* **Work to do**
Copy the material word for word, beginning at the line that contains "This screenshot has height=748, width=800." and continuing through the end of the records. Leave the pictures out of your copy.

═════ Supplied data ═════

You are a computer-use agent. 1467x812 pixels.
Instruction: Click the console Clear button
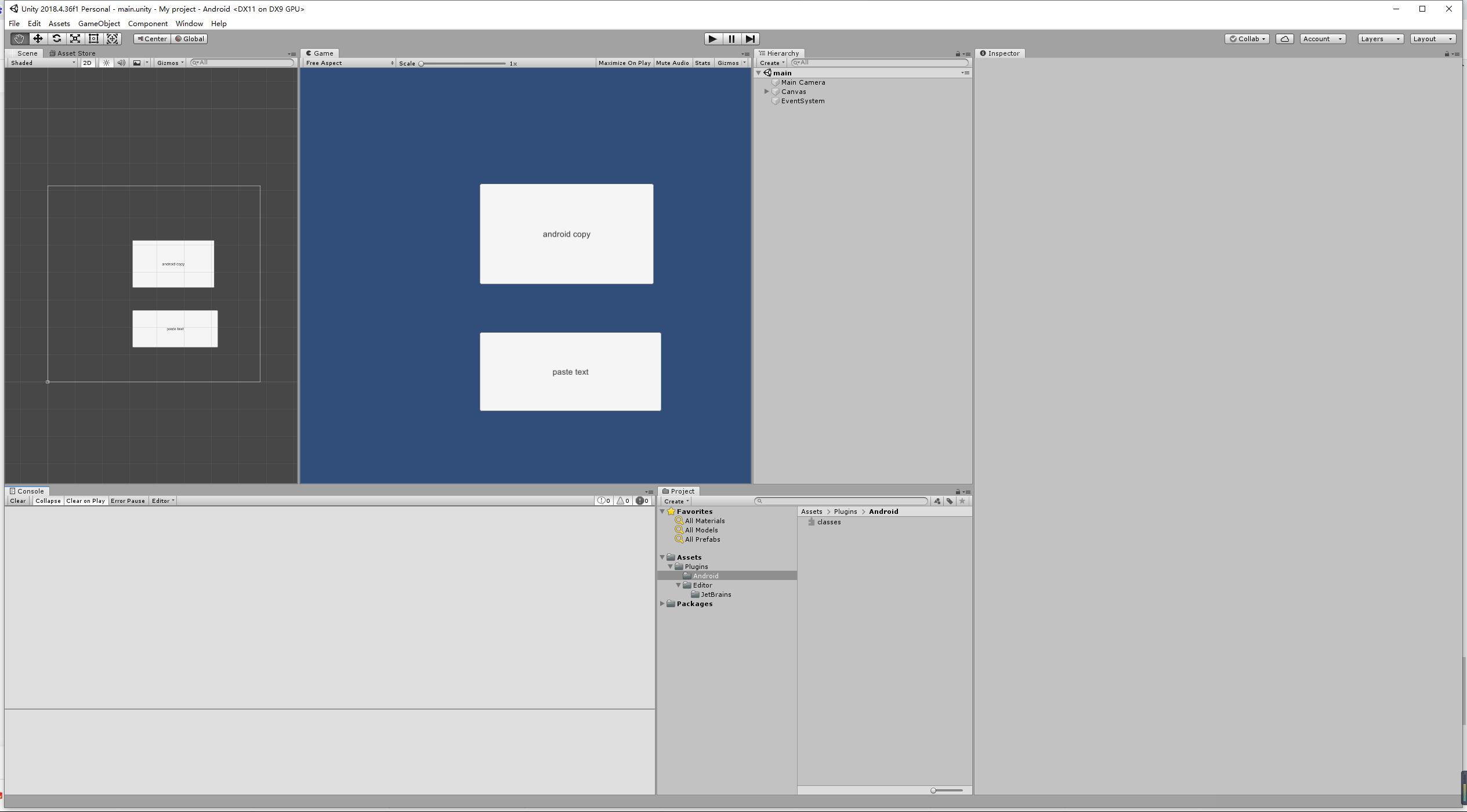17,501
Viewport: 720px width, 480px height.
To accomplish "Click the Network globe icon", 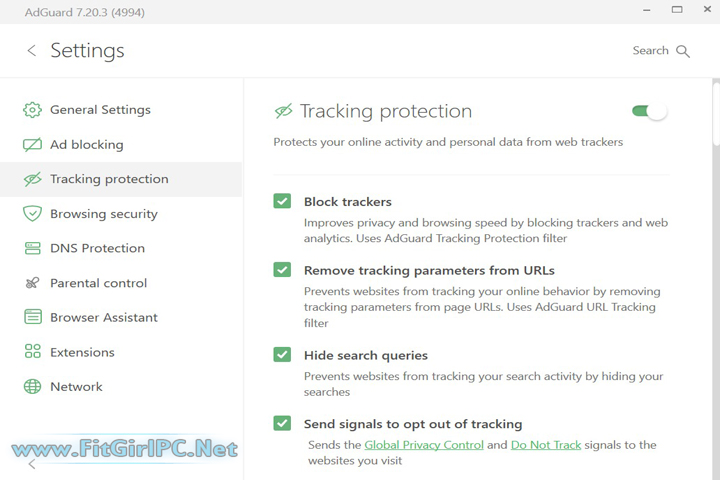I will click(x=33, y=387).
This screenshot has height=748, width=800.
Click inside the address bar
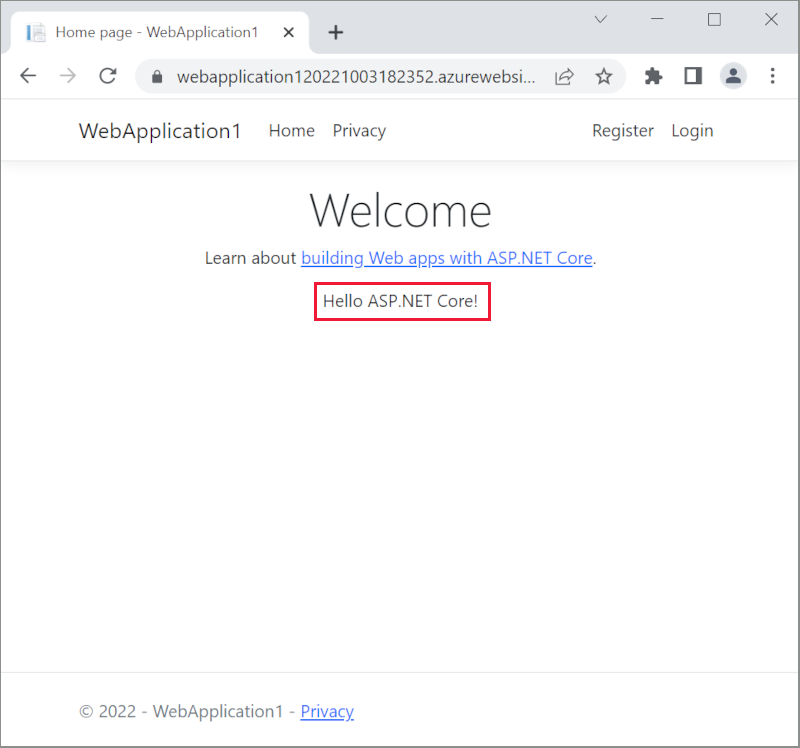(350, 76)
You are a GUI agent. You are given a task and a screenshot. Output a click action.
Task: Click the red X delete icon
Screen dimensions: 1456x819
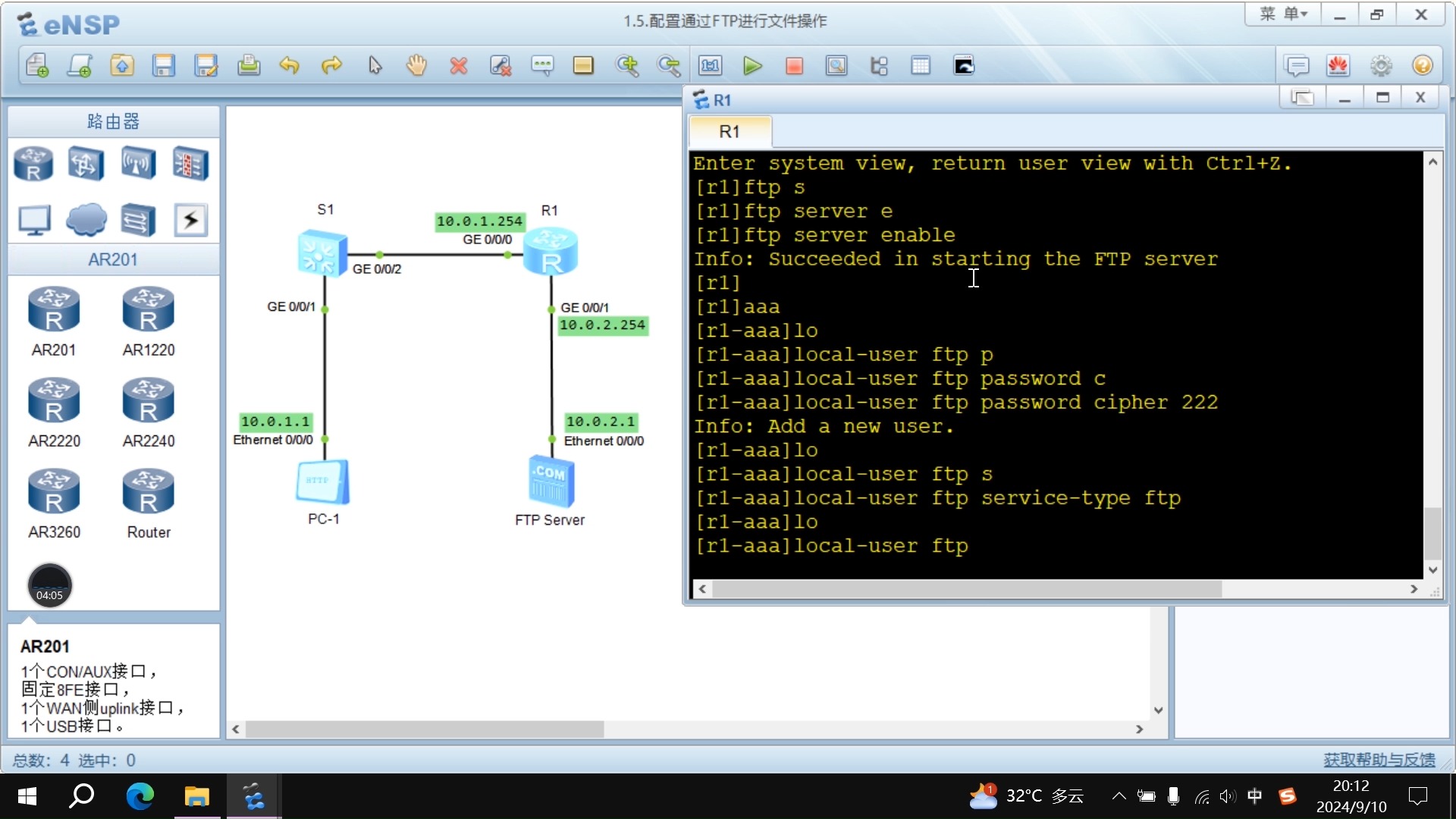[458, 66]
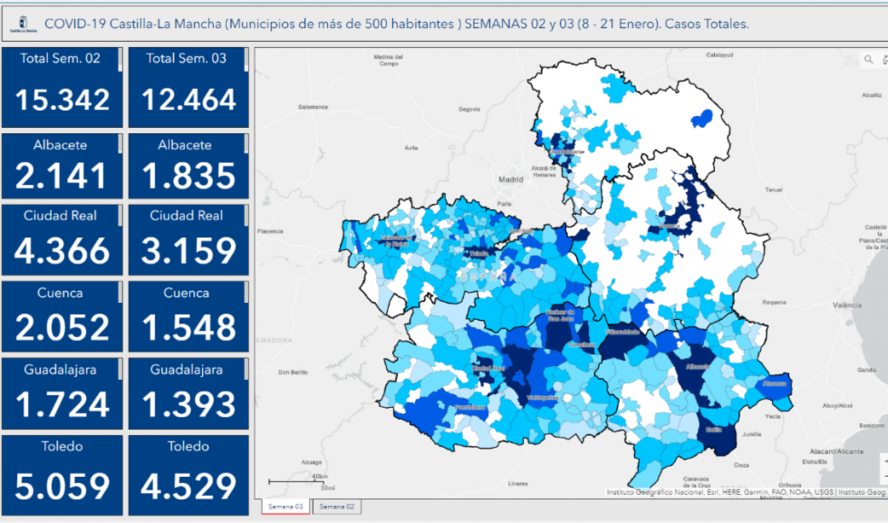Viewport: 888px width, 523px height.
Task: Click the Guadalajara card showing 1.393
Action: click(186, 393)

═════

* **Exercise output**
This screenshot has height=748, width=800.
Click inside the address bar
(350, 76)
You are a GUI agent. You are given a task and a screenshot. Output a click action.
Task: Click the red X delete icon
Screen dimensions: 1456x819
[458, 66]
Viewport: 888px width, 523px height.
Task: Click the Guadalajara card showing 1.393
Action: click(186, 393)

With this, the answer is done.